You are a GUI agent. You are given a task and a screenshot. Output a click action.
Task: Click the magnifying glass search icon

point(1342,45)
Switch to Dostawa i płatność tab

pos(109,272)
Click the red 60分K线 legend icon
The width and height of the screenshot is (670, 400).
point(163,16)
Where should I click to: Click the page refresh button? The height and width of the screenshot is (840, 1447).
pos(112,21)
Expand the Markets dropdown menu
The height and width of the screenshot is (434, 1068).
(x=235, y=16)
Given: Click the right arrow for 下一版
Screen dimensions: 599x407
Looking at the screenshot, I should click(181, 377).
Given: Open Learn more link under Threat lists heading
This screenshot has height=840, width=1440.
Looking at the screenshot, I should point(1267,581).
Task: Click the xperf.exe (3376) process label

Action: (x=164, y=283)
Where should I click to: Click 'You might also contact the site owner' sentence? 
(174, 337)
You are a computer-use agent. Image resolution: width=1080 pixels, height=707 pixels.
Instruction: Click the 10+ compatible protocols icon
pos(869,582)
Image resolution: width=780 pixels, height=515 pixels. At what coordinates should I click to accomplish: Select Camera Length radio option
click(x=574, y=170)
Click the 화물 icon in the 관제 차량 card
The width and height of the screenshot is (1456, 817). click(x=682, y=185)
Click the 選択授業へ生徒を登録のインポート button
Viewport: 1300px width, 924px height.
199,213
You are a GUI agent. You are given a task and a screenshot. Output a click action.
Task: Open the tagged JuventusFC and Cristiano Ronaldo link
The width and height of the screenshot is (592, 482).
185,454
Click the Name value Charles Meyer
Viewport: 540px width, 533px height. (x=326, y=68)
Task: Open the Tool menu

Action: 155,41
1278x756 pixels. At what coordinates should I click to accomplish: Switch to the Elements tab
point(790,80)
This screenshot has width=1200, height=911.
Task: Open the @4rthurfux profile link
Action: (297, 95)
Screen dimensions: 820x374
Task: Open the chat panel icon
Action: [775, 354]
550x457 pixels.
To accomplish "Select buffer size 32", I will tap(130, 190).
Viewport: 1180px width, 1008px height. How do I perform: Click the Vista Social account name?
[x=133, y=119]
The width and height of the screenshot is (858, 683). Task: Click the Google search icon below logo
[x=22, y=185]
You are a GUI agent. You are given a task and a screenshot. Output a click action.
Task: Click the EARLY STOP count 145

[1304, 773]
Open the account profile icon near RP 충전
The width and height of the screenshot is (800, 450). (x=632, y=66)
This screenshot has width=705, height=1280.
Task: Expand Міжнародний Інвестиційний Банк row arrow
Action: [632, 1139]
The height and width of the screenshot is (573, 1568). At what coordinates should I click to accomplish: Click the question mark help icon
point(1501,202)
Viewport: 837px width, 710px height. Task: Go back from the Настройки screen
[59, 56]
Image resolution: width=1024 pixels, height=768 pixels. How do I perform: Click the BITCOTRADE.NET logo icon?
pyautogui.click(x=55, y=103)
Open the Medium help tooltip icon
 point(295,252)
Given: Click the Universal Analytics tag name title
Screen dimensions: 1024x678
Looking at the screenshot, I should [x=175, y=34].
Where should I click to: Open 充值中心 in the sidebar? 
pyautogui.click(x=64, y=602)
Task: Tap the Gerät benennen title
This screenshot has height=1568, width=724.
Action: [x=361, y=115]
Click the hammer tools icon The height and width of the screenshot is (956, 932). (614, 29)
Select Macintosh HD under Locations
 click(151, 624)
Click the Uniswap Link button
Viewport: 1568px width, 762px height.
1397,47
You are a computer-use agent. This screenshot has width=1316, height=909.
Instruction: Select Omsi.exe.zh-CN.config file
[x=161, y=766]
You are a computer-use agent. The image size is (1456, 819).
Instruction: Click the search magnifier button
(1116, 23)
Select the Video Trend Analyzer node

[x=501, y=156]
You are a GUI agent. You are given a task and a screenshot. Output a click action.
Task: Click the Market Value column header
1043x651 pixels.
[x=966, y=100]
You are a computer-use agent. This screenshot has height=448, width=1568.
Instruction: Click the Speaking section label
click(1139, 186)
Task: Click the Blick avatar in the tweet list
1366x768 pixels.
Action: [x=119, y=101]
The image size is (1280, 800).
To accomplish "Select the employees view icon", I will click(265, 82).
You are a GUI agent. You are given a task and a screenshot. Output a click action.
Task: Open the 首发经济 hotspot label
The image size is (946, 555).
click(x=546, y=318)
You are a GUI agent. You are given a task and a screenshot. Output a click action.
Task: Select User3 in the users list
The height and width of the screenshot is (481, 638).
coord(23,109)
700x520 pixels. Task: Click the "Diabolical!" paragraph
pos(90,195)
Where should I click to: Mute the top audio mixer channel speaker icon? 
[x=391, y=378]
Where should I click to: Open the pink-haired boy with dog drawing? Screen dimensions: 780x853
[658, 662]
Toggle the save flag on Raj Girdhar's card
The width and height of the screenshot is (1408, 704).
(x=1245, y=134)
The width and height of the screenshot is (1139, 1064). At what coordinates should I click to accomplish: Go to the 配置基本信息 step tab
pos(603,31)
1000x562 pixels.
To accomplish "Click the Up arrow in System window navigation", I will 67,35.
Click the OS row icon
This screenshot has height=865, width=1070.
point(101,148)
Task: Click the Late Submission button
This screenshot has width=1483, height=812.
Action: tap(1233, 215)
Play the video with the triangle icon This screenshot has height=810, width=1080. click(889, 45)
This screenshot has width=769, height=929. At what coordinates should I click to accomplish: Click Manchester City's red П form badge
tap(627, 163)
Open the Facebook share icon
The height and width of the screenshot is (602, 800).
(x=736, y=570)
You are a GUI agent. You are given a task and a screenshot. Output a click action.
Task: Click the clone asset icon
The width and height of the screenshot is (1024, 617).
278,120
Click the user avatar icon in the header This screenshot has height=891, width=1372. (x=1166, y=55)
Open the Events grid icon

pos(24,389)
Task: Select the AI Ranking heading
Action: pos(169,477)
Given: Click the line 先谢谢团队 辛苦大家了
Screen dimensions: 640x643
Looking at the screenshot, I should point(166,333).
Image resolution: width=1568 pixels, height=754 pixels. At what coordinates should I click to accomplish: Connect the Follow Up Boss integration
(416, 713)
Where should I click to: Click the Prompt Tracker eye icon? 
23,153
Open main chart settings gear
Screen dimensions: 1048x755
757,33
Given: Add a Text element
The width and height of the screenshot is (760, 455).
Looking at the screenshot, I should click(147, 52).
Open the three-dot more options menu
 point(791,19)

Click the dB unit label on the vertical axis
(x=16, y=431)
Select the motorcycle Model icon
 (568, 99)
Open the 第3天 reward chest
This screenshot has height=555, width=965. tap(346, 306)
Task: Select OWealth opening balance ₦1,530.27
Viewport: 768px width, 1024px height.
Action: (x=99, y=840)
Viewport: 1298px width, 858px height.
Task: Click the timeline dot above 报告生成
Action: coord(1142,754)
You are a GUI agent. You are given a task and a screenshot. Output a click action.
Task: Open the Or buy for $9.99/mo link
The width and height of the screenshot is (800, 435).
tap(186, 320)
· · ·
> **WHAT YOU HAVE TO DO**: Reproduce the lines above verbatim, from the very first line up to and including the line with "Looking at the screenshot, I should click(181, 377).".

> **RESPONSE FOR THIS EXERCISE**:
You are a GUI agent. You are given a task and a screenshot. Output a click action.
Task: Click the magnifying glass search icon

point(1342,45)
Switch to Dostawa i płatność tab

pos(109,272)
Click the red 60分K线 legend icon
The width and height of the screenshot is (670, 400).
point(163,16)
Where should I click to: Click the page refresh button? The height and width of the screenshot is (840, 1447).
pos(112,21)
Expand the Markets dropdown menu
The height and width of the screenshot is (434, 1068).
(x=235, y=16)
Given: Click the right arrow for 下一版
Screen dimensions: 599x407
Looking at the screenshot, I should click(181, 377).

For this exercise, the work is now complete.